» O QUE FAZER
A - No relato sobre a missão na Tailândia, reescreva em forma de lista o parágrafo que começa com "O atendimento no social", mantendo seus fatos principais.
B - Dê seguimento ao relato sobre a missão na Tailândia a partir da última frase apresentada.
___ TEXTO DE ORIGEM ___
O projeto missionário
“Na verdade, o Projeto Missionário da Ordem está sempre recomeçando. Os frades nunca conseguiram se acertar, pois sendo de países diferentes, eles vinham, ficavam dois anos, e voltavam. Mas agora parece que este novo grupo tem a mentalidade diferente. E o Ministro Geral está dando toda a atenção. Somos nove frades: dois são da Indonésia, três da Índia, um do Equador, um da Espanha, um da Polônia e eu do Brasil. Somos nove frades interessados em divulgar a nossa vida lá na Tailândia. E não é fácil. Porque estamos num país budista, onde 97% são budistas. Nós, católicos, somos apenas 0,4%. Não chega nem a 1%. Em todo o país, temos 180 mil batizados. Então, a Igreja da Tailândia está caminhando também. Às vezes, como brasileiro, olhando para esta realidade, parece que o Vaticano ainda não chegou aqui. Eles ainda são tradicionais. Não têm ministério para leigos, não têm ministro da Eucaristia. O padre faz tudo. Nem posso dar a comunhão como irmão leigo. Então, é uma Igreja com acento clerical muito forte. Mas estamos lá e temos de respeitar aquela cultura, porque nós, estrangeiros, às vezes queremos colocar na cabeça deles o nosso modo de ver. Na verdade, temos de ver o mundo a partir dos olhos deles. Aí, sim, eu vou compreender a Tailândia, o Japão….”

Portadores do HIV
“O atendimento no social é voltado na maioria para budistas. Uma vez ou outra temos um católico ou protestante. Até monges nos procuram. Nossa casa é estritamente voltada para os pobres, para pessoas abandonadas. Nós estamos lá para acolher os sofredores, aqueles que foram rejeitados pela família. Porque na verdade, esse trabalho com os HIV é muito dignificante. Não é só curar o vírus, os sintomas da doença. Temos o coquetel e ninguém morre agora com Aids. Mas a pessoa quando contrai o vírus, entra em depressão, porque pensa que vai ser rejeitada pela sociedade. Então, estamos lá para realçar a dignidade do ser humano. E na Tailândia o preconceito é terrível com relação à Aids. Já opção sexual neste país não é problema”.
___ DADOS ARMAZENADOS ___
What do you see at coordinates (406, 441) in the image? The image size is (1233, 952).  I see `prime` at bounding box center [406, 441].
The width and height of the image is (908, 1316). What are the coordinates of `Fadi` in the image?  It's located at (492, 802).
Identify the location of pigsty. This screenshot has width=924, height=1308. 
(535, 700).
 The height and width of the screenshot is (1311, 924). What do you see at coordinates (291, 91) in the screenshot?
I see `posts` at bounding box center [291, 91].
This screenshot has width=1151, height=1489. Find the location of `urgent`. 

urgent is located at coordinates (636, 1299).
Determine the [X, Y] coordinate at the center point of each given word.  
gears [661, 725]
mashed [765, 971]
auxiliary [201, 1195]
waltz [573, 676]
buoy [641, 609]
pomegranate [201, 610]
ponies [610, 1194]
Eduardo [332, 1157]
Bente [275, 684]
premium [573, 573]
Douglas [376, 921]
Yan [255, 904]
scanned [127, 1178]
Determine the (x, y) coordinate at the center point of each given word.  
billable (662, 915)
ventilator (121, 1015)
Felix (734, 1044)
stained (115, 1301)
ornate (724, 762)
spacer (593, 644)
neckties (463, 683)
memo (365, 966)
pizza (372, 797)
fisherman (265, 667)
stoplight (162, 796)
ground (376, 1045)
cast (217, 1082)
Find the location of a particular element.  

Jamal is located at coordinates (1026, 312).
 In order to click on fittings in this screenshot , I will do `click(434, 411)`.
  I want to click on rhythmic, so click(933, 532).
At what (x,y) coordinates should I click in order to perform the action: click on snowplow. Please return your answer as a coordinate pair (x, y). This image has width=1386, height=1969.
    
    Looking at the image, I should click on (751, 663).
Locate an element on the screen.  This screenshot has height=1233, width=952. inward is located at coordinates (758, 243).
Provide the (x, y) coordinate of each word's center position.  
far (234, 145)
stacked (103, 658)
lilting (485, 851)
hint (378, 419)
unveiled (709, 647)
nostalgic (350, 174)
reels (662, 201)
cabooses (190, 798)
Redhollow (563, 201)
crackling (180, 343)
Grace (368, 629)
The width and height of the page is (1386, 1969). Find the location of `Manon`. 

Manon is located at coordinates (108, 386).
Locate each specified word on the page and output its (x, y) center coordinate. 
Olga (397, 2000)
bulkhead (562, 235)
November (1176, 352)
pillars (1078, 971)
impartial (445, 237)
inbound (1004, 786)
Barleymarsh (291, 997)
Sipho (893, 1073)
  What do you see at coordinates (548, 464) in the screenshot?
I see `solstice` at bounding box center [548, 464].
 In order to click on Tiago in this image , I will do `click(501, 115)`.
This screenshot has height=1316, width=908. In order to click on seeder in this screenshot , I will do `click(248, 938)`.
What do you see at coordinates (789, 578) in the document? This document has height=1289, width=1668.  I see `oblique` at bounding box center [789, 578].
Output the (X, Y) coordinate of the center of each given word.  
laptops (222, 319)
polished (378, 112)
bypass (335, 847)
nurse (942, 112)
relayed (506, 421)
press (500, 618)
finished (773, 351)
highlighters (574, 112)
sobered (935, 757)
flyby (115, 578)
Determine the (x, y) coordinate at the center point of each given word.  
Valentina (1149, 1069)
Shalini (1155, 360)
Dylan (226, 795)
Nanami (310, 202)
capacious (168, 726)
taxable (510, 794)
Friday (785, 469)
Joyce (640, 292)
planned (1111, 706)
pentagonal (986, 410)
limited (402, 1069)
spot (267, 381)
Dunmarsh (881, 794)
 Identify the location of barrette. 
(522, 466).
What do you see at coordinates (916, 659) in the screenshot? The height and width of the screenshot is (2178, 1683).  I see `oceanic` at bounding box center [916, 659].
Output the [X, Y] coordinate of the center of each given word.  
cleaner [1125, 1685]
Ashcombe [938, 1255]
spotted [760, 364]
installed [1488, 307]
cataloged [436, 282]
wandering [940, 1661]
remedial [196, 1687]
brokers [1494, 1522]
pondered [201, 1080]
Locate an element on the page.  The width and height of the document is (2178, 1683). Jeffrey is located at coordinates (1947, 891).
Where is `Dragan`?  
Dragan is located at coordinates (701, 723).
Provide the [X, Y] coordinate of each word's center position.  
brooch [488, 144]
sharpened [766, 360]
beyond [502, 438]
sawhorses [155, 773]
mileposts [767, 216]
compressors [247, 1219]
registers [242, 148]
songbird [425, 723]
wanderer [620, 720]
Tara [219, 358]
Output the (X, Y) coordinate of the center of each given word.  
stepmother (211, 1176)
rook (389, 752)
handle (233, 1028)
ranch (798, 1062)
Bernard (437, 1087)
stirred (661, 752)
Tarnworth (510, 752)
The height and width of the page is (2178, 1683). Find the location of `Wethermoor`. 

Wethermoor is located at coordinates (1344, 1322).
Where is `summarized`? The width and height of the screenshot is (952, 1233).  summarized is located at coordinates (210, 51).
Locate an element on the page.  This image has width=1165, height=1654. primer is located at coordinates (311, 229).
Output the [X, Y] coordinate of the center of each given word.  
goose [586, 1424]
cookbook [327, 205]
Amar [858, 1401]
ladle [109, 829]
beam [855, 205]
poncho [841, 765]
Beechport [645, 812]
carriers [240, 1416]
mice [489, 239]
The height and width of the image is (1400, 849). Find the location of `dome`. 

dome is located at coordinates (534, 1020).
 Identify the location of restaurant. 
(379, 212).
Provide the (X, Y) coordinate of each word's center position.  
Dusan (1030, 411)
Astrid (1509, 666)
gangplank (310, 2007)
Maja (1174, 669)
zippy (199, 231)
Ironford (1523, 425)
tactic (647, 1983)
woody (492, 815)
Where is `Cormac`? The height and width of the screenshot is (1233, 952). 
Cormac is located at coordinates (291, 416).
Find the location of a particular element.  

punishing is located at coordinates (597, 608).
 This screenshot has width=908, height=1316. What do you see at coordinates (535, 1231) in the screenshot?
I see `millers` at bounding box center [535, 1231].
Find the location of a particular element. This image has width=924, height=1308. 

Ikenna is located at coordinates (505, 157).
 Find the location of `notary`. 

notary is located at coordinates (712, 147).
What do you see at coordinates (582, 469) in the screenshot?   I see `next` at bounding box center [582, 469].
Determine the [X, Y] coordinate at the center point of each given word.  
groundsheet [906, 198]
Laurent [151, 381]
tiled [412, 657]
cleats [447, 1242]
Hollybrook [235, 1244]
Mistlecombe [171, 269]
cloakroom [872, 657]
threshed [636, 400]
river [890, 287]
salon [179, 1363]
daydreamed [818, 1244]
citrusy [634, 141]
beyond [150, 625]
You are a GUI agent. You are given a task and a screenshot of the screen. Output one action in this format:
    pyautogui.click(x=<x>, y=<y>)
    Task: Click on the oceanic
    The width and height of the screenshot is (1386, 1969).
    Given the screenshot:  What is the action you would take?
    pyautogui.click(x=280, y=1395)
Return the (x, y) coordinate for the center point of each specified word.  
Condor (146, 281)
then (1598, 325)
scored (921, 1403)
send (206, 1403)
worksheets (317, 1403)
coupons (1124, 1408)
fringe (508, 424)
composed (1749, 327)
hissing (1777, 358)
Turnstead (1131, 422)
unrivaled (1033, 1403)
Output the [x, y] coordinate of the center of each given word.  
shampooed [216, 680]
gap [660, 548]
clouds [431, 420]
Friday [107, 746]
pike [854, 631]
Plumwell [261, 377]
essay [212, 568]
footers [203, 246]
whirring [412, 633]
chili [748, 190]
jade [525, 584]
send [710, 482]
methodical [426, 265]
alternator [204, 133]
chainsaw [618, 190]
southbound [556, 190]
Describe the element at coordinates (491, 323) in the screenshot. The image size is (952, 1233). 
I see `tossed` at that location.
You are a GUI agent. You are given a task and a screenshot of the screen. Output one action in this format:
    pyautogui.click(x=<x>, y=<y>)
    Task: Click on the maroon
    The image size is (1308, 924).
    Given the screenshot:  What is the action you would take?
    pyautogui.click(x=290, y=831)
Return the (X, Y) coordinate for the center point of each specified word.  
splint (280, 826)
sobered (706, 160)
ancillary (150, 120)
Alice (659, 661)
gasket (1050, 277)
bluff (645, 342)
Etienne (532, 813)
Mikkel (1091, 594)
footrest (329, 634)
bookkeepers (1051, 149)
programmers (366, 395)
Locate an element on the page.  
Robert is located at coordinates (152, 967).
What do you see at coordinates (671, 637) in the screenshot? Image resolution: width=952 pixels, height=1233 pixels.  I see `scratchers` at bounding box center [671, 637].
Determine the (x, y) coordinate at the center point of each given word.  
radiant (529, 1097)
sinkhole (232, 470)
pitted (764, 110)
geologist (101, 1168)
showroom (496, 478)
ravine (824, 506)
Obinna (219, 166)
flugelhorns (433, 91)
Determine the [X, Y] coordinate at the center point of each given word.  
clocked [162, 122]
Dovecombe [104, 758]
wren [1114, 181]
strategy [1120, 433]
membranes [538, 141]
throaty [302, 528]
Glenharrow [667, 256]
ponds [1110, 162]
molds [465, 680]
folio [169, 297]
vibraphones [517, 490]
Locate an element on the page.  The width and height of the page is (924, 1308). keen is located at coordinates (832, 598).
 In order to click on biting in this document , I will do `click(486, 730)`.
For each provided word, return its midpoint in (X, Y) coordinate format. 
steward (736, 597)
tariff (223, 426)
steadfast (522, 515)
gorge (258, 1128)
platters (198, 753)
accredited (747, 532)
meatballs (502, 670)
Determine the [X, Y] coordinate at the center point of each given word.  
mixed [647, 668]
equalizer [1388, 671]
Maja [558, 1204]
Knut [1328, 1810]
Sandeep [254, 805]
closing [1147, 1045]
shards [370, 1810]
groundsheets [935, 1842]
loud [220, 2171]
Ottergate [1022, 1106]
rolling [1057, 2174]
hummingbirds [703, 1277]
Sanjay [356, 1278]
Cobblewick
___
» RESPOSTAS POR TAREFA
A -
- O atendimento social é voltado na maioria para budistas; às vezes aparece um católico ou protestante, e até monges procuram a casa.
- A casa atende estritamente os pobres e as pessoas abandonadas, acolhendo os sofredores rejeitados pela família.
- O trabalho com portadores de HIV é muito dignificante e não se limita a curar o vírus e os sintomas da doença.
- Com o coquetel, ninguém morre agora com Aids, mas quem contrai o vírus entra em depressão por pensar que será rejeitado pela sociedade.
- A missão busca realçar a dignidade do ser humano.
- Na Tailândia, o preconceito em relação à Aids é terrível, enquanto a opção sexual não é problema no país.

B -
Lições do budismo
“Então, sinto hoje que sou mais humano. Sou capaz de perdoar com mais facilidade, ter mais compaixão. É até influência do budismo, que nos leva a ser mais compassivo, paciente com o outro, ter que compreender a morte também. Eu sinto que trabalhando com os pacientes de HIV – muitos morreram nas minhas mãos -, fui capaz de compreender a morte. Tanto que quando minha mãe morreu agora, no dia 22 de janeiro, eu estava no seu leito e ela morreu comigo presente. É interessante você conviver com quem está morrendo. Você aprende muito com isso. É um momento, ao mesmo tempo, de pequenez e graça”.

Respeito ao diferente
“Desde o momento que cheguei na Tailândia, sempre fui bem recebido. Sinto que o tailandês gosta muito de mim, porque vivo aquela vida de sempre. Eu me misturo com eles e respeito a cultura deles. Eles sentem que não agrido, mas respeito a cultura deles. Quando vou a um templo budista, cumprimento Buda do mesmo jeito que eles cumprimentam. Eu vejo assim: Deus está presente no budismo, então tenho de respeitar aquela cultura. É uma religião que tem uma filosofia de vida que não tem nada contra ninguém, contra nenhuma religião. O católico não tem problema com eles, até os muçulmanos – que tem entre eles grupos fundamentalistas -, vivem em paz na Tailândia. Não há intolerância”.

O grande desafio
“O nosso desafio maior é vivermos como comunidade franciscana. Esse é o ponto principal, a espinha dorsal. Vivermos juntos, compreendermos o outro, amar cada um. Este é um desafio para mim. Este é um aidético que tenho de abraçar. Porque o ministério que temos lá não é fácil, mas o mais difícil é cuidar de sua casa. Tem de começar dentro de casa. Mas através da dor também podemos crescer”.